* [WRITTEN TASK]:
Please pick out every line in the rows below that contains the word "header" and copy each one. Case counts, so match capital and lowercase letters.

* [DATA ROWS]:
────

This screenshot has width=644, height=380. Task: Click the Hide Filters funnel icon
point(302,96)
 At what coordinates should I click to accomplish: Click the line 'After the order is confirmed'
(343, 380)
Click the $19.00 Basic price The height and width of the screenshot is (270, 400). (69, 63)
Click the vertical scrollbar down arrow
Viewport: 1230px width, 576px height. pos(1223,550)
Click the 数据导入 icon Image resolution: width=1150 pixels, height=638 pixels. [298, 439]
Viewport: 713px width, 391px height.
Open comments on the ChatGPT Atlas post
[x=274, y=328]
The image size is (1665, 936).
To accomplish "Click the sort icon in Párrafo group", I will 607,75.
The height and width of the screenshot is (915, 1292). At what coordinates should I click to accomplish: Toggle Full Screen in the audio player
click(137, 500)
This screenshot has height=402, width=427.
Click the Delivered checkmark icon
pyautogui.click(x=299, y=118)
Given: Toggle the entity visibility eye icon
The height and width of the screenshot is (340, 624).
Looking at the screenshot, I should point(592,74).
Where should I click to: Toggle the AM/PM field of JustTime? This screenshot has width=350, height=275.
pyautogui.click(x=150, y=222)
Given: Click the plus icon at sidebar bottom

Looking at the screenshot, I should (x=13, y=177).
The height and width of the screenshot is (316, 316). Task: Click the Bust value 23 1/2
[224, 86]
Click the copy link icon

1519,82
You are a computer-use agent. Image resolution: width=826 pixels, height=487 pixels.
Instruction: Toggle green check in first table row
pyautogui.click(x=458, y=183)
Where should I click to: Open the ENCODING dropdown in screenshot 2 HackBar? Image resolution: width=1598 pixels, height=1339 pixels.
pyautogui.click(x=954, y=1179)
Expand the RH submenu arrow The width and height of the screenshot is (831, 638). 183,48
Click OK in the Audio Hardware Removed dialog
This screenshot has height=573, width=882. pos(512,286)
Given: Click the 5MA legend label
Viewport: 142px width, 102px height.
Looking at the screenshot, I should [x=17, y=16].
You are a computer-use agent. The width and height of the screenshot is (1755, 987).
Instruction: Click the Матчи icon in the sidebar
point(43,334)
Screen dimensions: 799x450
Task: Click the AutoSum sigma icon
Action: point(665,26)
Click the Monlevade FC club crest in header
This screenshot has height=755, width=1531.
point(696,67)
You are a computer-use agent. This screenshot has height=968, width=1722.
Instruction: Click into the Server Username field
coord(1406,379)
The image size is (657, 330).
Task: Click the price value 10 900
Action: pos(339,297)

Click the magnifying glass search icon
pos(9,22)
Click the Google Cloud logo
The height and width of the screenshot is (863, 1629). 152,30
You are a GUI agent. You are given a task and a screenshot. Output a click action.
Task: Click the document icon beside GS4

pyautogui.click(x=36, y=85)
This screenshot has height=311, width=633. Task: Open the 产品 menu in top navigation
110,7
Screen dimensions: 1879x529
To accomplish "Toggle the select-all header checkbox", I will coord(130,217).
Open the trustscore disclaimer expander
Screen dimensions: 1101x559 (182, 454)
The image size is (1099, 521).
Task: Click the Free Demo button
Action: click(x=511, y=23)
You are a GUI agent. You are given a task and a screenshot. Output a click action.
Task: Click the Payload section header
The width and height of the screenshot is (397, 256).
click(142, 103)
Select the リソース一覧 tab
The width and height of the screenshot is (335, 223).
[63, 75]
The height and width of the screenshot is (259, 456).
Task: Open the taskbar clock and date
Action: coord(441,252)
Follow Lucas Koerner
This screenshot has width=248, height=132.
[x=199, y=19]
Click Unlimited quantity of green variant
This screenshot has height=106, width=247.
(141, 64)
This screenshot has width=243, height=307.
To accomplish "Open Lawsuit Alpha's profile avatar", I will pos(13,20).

────

* [RESULT FOR THIS TASK]:
Click the Monlevade FC club crest in header
To accomplish "Toggle the select-all header checkbox", I will coord(130,217).
Task: Click the Payload section header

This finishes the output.